There are several issues here; for starters, you're redefining a function in global namespace that already exists in std::. The problem you describe, however, is due to the way name lookup works. Basically, in the case of operator overloading, the compiler does two name lookups. The first (used for all symbols, not just operators) starts at the scope where the symbol appears, and works outwards: first the local blocks, then the class, and its base classes (if any), and finally the namespaces, working out to the global namespace. An important characteristic of this lookup is that it stops in whatever scope it finds the name: if it finds a name in local scope, it doesn't look in any classes; if it finds one in a class, it doesn't look in the base classes or namespaces, and if it finds one in a namespace, it doesn't look in any enclosing namespaces. As far as this lookup is concerned, all overloads must be in the same scope. The second lookup only affects functions and operator overloads, and occurs in the context of classes or objects used as arguments; thus, if one of the operands is a class in the standard library (or anything derived from a class in the standard library), the compiler will look for functions in std::, even though the context where the symbol is used doesn't include std::. The problem you're having is that built-in types, like char*, don't imply any namespace (not even global): given your overloads, the first lookup will stop at the first operator>> it sees, and the second will only look in std::. Your function is in neither. If you want an overloaded operator to be found, you must define it in the scope of one of its operands.

Concretely, here: you can't overload std::istream& operator>>( std::istream&, char* ), because it is already overloaded in the standard library. std::istream& operator>>( std::istream&, char const* ) is possible, but I'm not sure what it's supposed to do, since it can't write to the second operand. More generally, you should only overload this operator for types that you have defined, and you should put your overload in the same namespace as the type itself, so that it will be found by the second lookup above (called Argument Dependent Lookup, or ADL—or earlier, Koenig lookup, after the person who invented it).

:: is global scope, so, compiler must scan global namespace and find this operator. is >> "C", trying to find operator >> in Namespace, so, compiler find it and stop searching, then compiler try to choose operator with needed signature, if there is no such operator - compiler fails. I think you should read Herb Sutter Exceptional C++.

This is a name hiding issue. The standard says (c++03, 3.3.7/1)

A name can be hidden by an explicit declaration of that same name in a nested declarative region or derived class (10.2).

The "name" on your case would be operator>> and namespaces constitute nested declarative regions.

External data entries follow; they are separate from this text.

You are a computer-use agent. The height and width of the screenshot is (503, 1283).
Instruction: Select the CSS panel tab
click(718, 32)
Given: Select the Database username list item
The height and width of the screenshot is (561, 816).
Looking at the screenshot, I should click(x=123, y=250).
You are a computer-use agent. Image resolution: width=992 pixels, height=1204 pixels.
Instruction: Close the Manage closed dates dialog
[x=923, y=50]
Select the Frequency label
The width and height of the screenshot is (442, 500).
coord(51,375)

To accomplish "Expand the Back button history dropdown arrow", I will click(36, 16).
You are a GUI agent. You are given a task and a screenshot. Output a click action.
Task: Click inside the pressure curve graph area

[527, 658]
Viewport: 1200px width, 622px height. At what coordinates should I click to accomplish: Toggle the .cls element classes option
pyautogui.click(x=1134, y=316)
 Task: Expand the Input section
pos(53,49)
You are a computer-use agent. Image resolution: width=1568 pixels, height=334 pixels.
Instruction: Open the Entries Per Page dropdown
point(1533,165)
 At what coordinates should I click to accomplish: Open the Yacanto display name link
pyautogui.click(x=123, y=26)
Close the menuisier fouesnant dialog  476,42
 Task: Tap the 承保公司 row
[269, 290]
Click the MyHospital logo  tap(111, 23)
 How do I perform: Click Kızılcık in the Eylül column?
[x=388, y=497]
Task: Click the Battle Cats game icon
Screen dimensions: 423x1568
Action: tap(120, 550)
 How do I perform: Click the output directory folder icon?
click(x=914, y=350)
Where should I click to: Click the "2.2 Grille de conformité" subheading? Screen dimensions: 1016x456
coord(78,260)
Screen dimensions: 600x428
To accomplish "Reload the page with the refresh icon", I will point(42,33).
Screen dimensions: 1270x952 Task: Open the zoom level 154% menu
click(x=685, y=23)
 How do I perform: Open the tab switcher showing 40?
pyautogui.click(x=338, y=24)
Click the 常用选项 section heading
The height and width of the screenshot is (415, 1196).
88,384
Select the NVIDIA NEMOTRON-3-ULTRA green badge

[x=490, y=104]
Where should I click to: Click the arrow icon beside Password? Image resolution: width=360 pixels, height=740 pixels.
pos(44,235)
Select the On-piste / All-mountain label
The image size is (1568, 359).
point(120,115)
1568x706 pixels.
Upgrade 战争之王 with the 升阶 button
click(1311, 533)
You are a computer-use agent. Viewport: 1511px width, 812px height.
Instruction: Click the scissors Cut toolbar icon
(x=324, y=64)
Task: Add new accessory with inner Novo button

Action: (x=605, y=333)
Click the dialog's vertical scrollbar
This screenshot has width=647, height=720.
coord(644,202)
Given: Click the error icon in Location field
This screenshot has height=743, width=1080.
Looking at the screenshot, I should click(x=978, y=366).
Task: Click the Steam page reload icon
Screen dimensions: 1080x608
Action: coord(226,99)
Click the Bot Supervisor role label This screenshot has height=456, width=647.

The easiest way to fix that would be to use a using declaration where you declare the namespace-local operator<<:

namespace your_namespece {
    std::istream& operator>>(std::istream& is, SomeClass& obj) { return is; }; 
    using ::operator>>;
}

Note that this feature doesn't interfere with Koenig lookup (at least in your case, in principle, it can), so IO operators from std:: will still be found.

PS: Another possibility for working aroud this issue would be defining the operator for SomeClass as an inline friend. Such functions are declared at the namespace level (outside of "their" class), but are not visible from there. They can only be found by Koenig lookup.